WORK ITEM -> Each of the records below must be reproduced verbatim.

Data extracted from a collection ->
BEGIN
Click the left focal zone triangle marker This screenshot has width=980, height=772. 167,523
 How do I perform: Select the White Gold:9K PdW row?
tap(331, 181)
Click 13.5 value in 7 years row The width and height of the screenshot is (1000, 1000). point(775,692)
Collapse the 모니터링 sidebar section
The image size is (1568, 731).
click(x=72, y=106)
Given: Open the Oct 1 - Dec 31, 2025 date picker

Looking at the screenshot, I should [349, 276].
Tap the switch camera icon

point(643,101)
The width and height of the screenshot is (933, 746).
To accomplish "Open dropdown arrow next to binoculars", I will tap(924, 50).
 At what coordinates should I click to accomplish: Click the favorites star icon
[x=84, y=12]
END
RESPONSE ->
Click the left focal zone triangle marker This screenshot has width=980, height=772. 167,523
 How do I perform: Select the White Gold:9K PdW row?
tap(331, 181)
Click 13.5 value in 7 years row The width and height of the screenshot is (1000, 1000). point(775,692)
Collapse the 모니터링 sidebar section
The image size is (1568, 731).
click(x=72, y=106)
Given: Open the Oct 1 - Dec 31, 2025 date picker

Looking at the screenshot, I should [349, 276].
Tap the switch camera icon

point(643,101)
The width and height of the screenshot is (933, 746).
To accomplish "Open dropdown arrow next to binoculars", I will tap(924, 50).
 At what coordinates should I click to accomplish: Click the favorites star icon
[x=84, y=12]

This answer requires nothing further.